• [Extracted material]
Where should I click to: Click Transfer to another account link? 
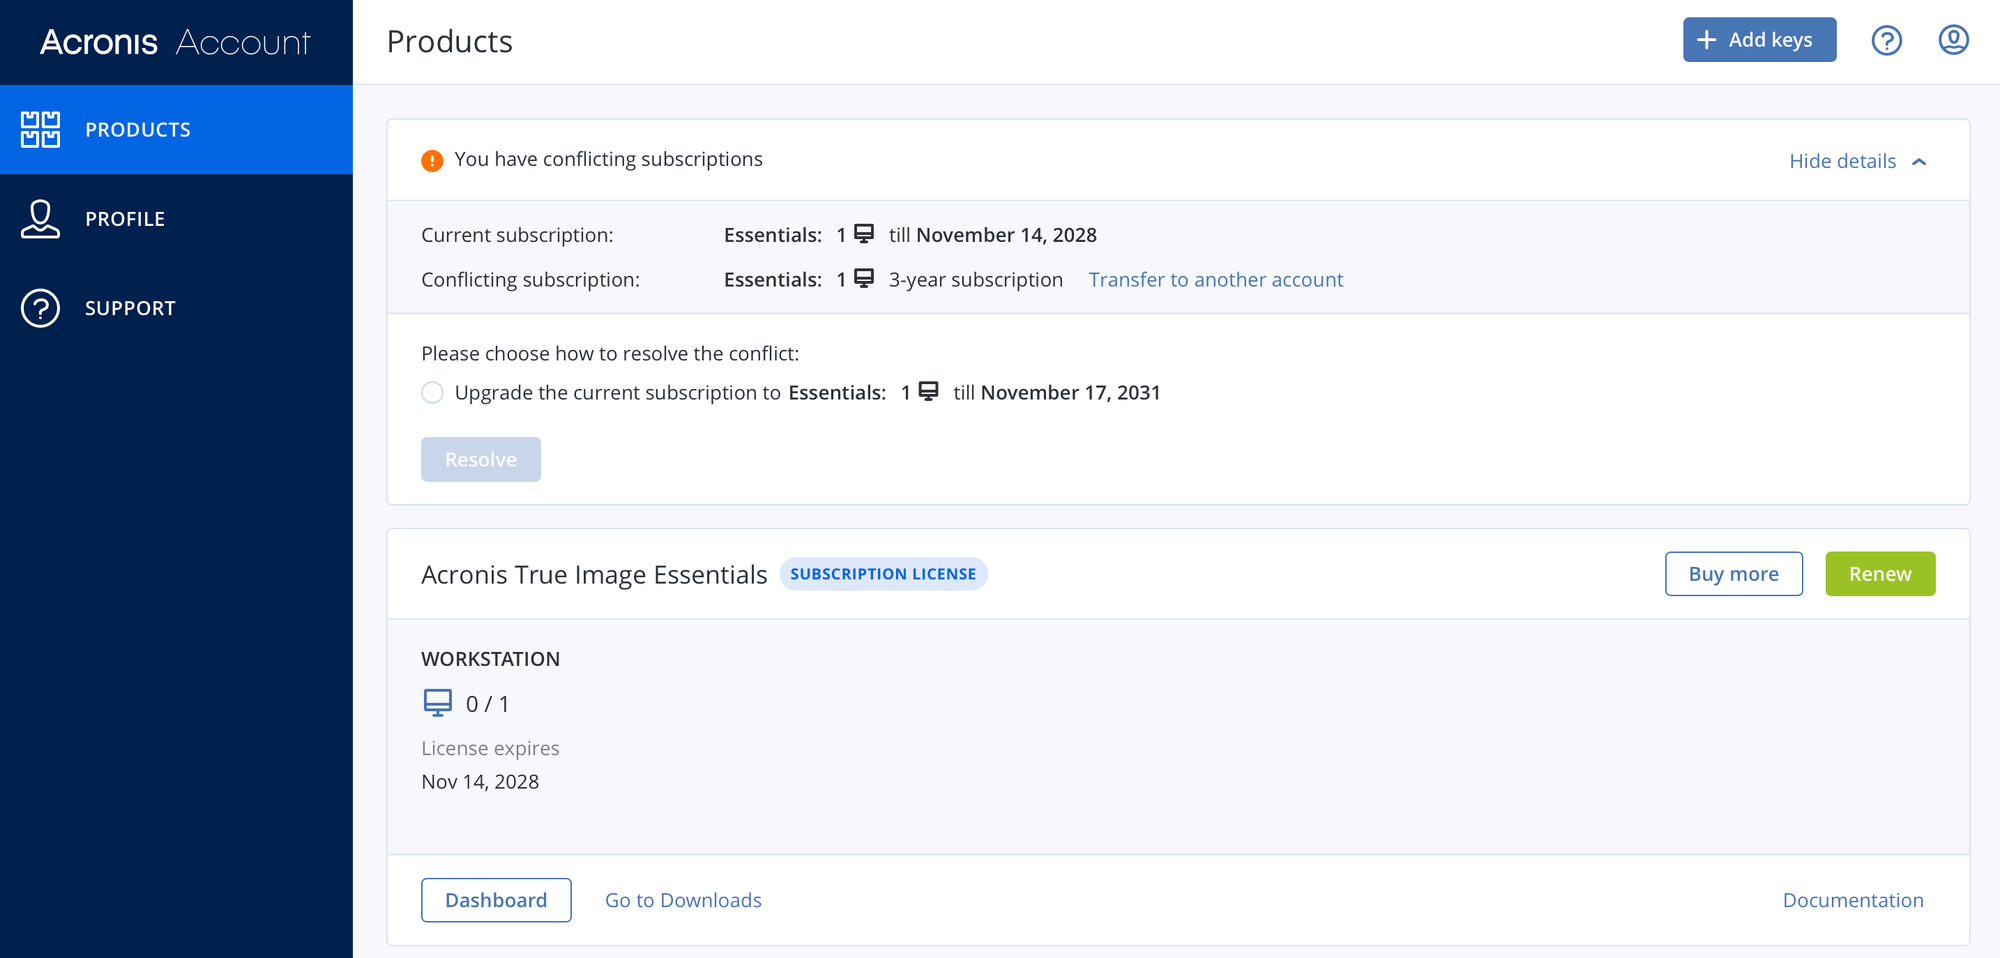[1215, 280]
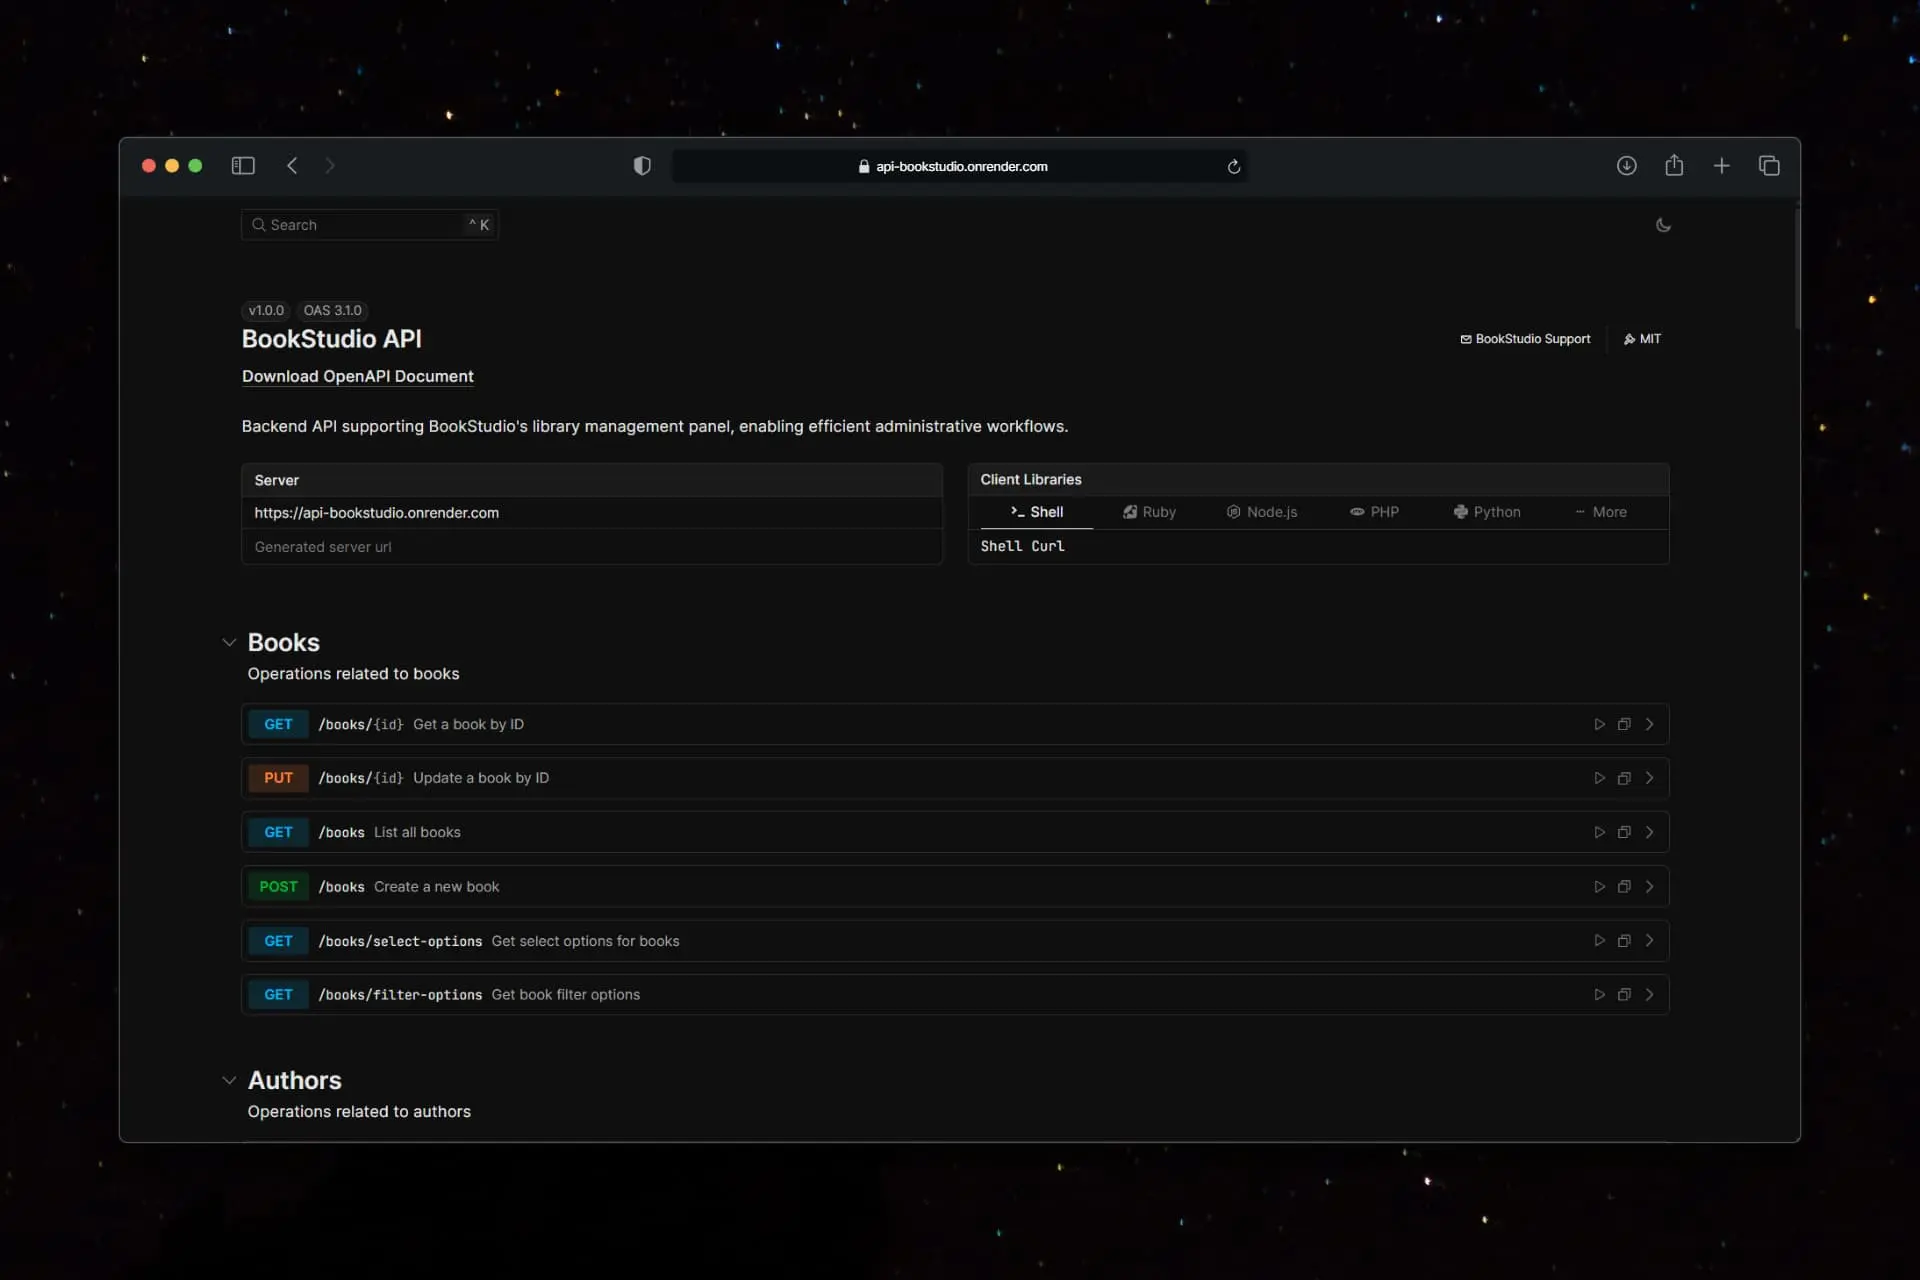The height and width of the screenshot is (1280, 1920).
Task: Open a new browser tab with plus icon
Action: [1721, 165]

--

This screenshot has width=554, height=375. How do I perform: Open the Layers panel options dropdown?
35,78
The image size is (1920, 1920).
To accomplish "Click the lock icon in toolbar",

• [Exercise task] How many lines in the entries contain the word "Open"? Reply with the number alone.

• [Result of this task] 2